Where the string "computer" occurs in a line of the entries below, copy that line.

SOURCE MATERIAL Start Marker

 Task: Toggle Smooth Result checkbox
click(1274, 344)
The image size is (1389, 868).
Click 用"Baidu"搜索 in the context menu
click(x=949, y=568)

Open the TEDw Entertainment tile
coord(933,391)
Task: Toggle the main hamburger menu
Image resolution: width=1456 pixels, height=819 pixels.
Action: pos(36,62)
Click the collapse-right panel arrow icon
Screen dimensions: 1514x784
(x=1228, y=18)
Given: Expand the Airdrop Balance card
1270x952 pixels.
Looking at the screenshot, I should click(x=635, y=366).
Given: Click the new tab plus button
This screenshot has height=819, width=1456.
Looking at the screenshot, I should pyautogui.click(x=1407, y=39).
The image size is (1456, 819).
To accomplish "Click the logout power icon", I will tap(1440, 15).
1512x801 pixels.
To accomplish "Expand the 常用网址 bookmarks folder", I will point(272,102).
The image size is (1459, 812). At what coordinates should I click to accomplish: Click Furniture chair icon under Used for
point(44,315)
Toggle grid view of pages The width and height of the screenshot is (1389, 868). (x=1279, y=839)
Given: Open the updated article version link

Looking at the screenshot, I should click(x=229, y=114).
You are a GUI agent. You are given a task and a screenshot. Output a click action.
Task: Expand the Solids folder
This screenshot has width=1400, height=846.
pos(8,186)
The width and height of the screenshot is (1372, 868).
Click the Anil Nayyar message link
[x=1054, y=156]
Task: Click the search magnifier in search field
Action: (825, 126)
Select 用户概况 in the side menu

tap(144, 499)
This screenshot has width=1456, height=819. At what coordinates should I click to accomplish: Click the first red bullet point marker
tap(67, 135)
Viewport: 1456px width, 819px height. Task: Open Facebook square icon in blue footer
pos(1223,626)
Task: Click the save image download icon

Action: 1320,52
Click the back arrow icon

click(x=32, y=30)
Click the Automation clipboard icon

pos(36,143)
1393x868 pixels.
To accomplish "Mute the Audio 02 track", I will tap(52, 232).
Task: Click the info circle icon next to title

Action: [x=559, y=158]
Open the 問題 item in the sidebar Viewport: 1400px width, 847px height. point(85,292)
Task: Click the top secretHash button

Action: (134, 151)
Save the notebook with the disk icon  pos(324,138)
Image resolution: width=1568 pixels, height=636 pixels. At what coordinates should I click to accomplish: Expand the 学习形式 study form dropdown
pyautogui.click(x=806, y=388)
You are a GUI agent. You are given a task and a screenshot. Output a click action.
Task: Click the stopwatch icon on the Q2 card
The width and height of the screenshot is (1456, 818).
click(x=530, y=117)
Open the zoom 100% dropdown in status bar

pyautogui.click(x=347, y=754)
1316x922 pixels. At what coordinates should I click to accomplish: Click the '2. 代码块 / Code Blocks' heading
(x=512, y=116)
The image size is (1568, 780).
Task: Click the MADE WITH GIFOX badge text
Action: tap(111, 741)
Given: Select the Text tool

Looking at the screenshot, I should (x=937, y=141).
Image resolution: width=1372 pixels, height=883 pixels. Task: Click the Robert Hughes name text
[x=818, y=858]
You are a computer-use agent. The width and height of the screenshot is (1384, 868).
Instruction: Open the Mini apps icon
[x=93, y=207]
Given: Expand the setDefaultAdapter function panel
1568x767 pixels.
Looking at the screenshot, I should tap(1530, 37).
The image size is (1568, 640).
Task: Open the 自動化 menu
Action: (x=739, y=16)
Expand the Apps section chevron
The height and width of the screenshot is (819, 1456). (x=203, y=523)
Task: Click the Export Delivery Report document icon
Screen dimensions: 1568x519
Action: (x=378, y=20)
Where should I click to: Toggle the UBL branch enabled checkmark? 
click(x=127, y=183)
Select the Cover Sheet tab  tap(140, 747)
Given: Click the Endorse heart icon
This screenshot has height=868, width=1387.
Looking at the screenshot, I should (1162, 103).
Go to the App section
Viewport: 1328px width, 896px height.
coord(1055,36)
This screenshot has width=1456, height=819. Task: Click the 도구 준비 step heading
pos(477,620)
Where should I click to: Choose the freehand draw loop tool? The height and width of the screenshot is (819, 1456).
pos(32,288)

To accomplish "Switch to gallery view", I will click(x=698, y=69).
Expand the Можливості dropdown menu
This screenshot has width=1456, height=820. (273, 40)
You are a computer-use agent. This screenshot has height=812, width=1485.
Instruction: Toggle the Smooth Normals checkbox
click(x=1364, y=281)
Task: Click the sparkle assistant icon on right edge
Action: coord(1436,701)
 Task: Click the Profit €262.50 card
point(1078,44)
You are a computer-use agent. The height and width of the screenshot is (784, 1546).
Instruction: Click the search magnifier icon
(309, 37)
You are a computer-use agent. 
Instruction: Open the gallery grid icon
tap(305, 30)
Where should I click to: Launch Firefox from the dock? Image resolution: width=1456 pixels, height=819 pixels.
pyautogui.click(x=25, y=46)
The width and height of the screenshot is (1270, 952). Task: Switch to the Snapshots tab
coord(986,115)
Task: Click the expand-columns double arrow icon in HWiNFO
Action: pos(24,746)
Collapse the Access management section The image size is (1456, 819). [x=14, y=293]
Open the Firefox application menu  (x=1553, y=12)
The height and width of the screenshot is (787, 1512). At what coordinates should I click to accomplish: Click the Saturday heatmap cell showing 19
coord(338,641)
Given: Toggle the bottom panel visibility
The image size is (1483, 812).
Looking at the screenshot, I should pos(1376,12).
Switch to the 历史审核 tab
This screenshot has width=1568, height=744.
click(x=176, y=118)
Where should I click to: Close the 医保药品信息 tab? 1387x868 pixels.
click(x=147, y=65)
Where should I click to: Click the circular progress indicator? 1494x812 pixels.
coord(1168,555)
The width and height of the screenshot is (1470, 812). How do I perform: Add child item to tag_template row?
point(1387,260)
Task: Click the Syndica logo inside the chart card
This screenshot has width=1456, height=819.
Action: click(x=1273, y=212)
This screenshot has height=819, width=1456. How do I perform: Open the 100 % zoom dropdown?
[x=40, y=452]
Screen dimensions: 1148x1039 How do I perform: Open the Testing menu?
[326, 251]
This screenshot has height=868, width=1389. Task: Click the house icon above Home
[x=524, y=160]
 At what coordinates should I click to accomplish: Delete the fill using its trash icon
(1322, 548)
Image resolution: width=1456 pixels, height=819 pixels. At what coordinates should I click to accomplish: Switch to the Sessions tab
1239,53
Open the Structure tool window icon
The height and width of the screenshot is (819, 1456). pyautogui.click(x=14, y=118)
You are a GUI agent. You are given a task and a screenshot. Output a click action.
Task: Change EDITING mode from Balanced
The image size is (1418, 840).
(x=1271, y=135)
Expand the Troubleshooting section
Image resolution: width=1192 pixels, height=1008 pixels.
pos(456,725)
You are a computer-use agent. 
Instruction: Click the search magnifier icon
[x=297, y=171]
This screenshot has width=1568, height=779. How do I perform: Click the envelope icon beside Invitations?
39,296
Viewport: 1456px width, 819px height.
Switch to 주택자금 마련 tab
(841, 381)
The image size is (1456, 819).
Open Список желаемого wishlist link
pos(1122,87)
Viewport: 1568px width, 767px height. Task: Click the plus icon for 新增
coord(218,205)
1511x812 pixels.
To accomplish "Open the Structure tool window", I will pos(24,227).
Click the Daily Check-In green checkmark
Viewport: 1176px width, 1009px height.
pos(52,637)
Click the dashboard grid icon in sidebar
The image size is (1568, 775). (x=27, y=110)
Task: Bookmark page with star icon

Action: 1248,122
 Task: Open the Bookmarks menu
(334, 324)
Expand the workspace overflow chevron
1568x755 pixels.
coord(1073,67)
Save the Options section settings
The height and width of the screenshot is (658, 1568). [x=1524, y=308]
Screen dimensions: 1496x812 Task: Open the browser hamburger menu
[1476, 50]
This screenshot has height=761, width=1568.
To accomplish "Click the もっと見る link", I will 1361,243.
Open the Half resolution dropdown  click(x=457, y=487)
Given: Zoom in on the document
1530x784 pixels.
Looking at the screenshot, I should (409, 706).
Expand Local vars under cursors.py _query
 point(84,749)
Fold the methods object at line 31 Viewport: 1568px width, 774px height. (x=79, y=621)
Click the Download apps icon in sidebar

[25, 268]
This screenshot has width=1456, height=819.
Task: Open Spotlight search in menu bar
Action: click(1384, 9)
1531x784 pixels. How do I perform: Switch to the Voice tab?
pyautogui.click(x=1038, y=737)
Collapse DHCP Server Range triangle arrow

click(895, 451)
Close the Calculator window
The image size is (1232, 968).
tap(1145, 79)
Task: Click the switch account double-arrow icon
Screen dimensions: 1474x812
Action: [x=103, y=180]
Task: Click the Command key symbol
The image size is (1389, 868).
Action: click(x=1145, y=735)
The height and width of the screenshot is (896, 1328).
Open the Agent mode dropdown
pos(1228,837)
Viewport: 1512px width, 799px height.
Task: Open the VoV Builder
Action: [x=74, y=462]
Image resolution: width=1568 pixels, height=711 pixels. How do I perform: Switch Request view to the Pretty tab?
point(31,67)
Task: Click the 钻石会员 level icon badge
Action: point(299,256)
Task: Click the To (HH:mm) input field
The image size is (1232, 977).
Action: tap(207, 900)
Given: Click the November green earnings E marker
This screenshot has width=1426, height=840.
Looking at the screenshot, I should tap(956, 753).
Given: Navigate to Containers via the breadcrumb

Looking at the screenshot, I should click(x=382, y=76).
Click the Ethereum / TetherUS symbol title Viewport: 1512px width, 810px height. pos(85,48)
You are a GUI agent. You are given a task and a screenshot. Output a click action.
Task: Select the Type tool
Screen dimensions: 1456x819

SOURCE MATERIAL End Marker

EXERCISE OUTPUT.
You are a computer-use agent. The width and height of the screenshot is (1384, 868).
You are a computer-use agent. This screenshot has height=812, width=1485.
You are a computer-use agent. The height and width of the screenshot is (784, 1546).
You are a computer-use agent. 
You are a computer-use agent. 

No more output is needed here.